** 課題一覧 **
**A)** 以下の引用文に基づき、次の問いに答えてください。
(i) 本発明における「駆動信号生成手段」の一例とされている構成要素は何か。
(ii) タイミングコントローラ21は、MEMSドライバ8の動作タイミングを何に基づいて制御するか。
(iii) レーザドライバ7が備える駆動回路を三つ挙げよ。
**B)** 以下の引用文のうち、「図1に示すように、投影装置1」から「る「補償信号」の一例である。」までの部分を一字も変えずに書き出してください。

【実施例】
【0018】
以下、図面を参照して本発明の好適な実施例について説明する。
【0019】
[投影装置の構成]
図1は、本実施例に係る投影装置1の構成を示す。
図1に示すように、投影装置1は、画像信号入力部2と、映像処理部3と、フレームメモリ4と、ROM5と、RAM6と、レーザドライバ7と、MEMSドライバ8と、MEMSミラー95を有するレーザ光源部9と、マイクロレンズアレイ13と、フィールドレンズ14と、タイミングコントローラ21と、不揮発性メモリ23と、を備える。投影装置1は、例えばヘッドアップディスプレイに用いられ、コンバイナ等の光学素子に表示像を構成する光を出射する。そして、本実施例に係る投影装置1は、レーザ素子の立ち上がり遅延による表示画像の画質低下を好適に低減する。
【0020】
画像信号入力部2は、外部から入力される画像信号「Si」を受信して映像処理部3に出力する。
【0021】
映像処理部3は、画像信号入力部2から入力された画像信号Siを内部のフレームメモリに書き込み、MEMSミラー95の駆動タイミングに応じて随時読み出し、赤(R)、緑(G)、青(B)の色ごとに各画素の画素値に対応する駆動信号を順次レーザドライバ7に送信する。また、映像処理部3は、後述するレーザ素子を発光させない低輝度の画素(「非発光画素」とも呼ぶ。)に続いてレーザ素子を発光させる画素(「発光画素」とも呼ぶ。)が存在する場合に、当該非発光画素に対応するタイミングでレーザ素子が瞬間的に発光しない程度の電圧(「補償電圧Vm」とも呼ぶ。)をレーザ素子に印加させる駆動信号をレーザドライバ7に送信する。これにより、映像処理部3は、発光画素に対応する電圧がレーザ素子に印加された際のレーザ素子の応答時間を短縮する。従って、映像処理部3は、入力される画像信号Siに応じてレーザ素子に出力する駆動信号を決定する際に、画素毎に補償電圧Vmを印加させるかを判定する。映像処理部3は、本発明における「駆動信号生成手段」及び本発明におけるプログラムを実行するコンピュータの一例である。また、補償電圧Vmをレーザ素子に印加させる駆動信号は、本発明における「補償信号」の一例である。
【0022】
タイミングコントローラ21は、映像処理部3のフレームメモリからの画像データの読み出しタイミングを制御する。また、タイミングコントローラ21は、MEMSミラー95から出力される走査位置情報「Sc」に基づいてMEMSドライバ8の動作タイミングも制御する。
【0023】
ROM5は、映像処理部3が動作するための制御プログラムやデータなどを記憶している。RAM6には、映像処理部3が動作する際のワークメモリとして、各種データが逐次読み書きされる。
【0024】
レーザドライバ7は、後述するレーザ光源部9に設けられるレーザダイオードを駆動する信号を生成するブロックである。レーザドライバ7は、赤色レーザ駆動回路71と、青色レーザ駆動回路72と、緑色レーザ駆動回路73と、を備える。

** データ **
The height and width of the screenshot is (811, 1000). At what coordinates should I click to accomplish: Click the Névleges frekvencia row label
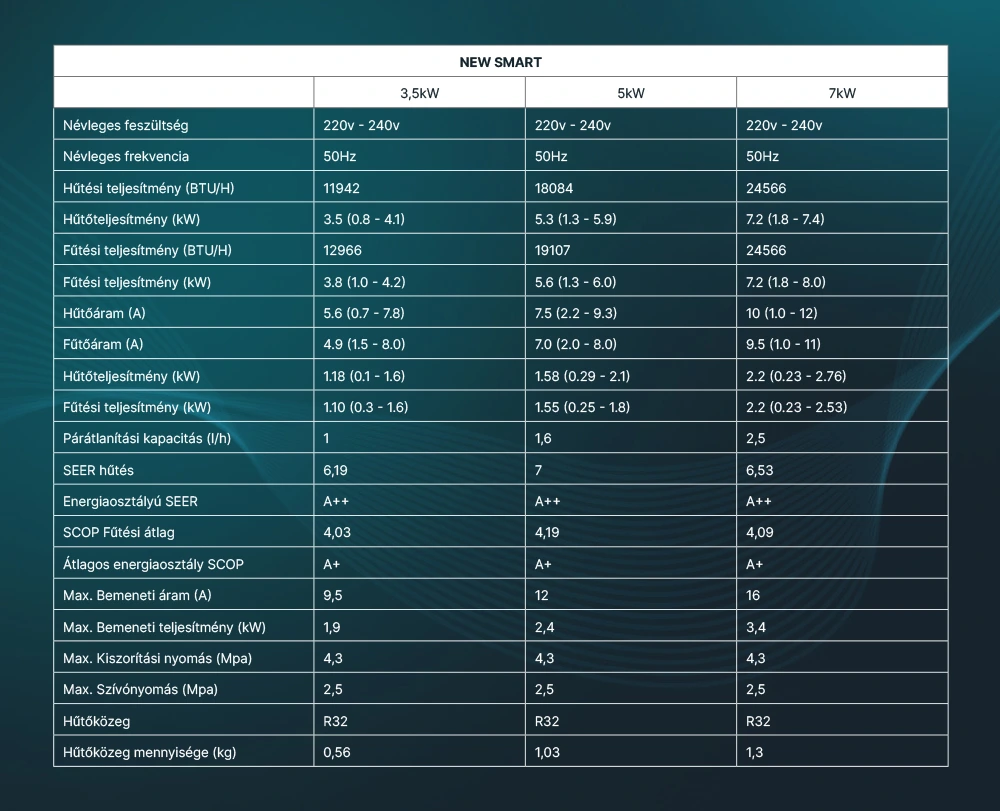pos(126,156)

** 課題別の回答 **
**A)**
(i) 映像処理部3
(ii) MEMSミラー95から出力される走査位置情報「Sc」
(iii) 赤色レーザ駆動回路71、青色レーザ駆動回路72、緑色レーザ駆動回路73

**B)**
図1に示すように、投影装置1は、画像信号入力部2と、映像処理部3と、フレームメモリ4と、ROM5と、RAM6と、レーザドライバ7と、MEMSドライバ8と、MEMSミラー95を有するレーザ光源部9と、マイクロレンズアレイ13と、フィールドレンズ14と、タイミングコントローラ21と、不揮発性メモリ23と、を備える。投影装置1は、例えばヘッドアップディスプレイに用いられ、コンバイナ等の光学素子に表示像を構成する光を出射する。そして、本実施例に係る投影装置1は、レーザ素子の立ち上がり遅延による表示画像の画質低下を好適に低減する。
【0020】
画像信号入力部2は、外部から入力される画像信号「Si」を受信して映像処理部3に出力する。
【0021】
映像処理部3は、画像信号入力部2から入力された画像信号Siを内部のフレームメモリに書き込み、MEMSミラー95の駆動タイミングに応じて随時読み出し、赤(R)、緑(G)、青(B)の色ごとに各画素の画素値に対応する駆動信号を順次レーザドライバ7に送信する。また、映像処理部3は、後述するレーザ素子を発光させない低輝度の画素(「非発光画素」とも呼ぶ。)に続いてレーザ素子を発光させる画素(「発光画素」とも呼ぶ。)が存在する場合に、当該非発光画素に対応するタイミングでレーザ素子が瞬間的に発光しない程度の電圧(「補償電圧Vm」とも呼ぶ。)をレーザ素子に印加させる駆動信号をレーザドライバ7に送信する。これにより、映像処理部3は、発光画素に対応する電圧がレーザ素子に印加された際のレーザ素子の応答時間を短縮する。従って、映像処理部3は、入力される画像信号Siに応じてレーザ素子に出力する駆動信号を決定する際に、画素毎に補償電圧Vmを印加させるかを判定する。映像処理部3は、本発明における「駆動信号生成手段」及び本発明におけるプログラムを実行するコンピュータの一例である。また、補償電圧Vmをレーザ素子に印加させる駆動信号は、本発明における「補償信号」の一例である。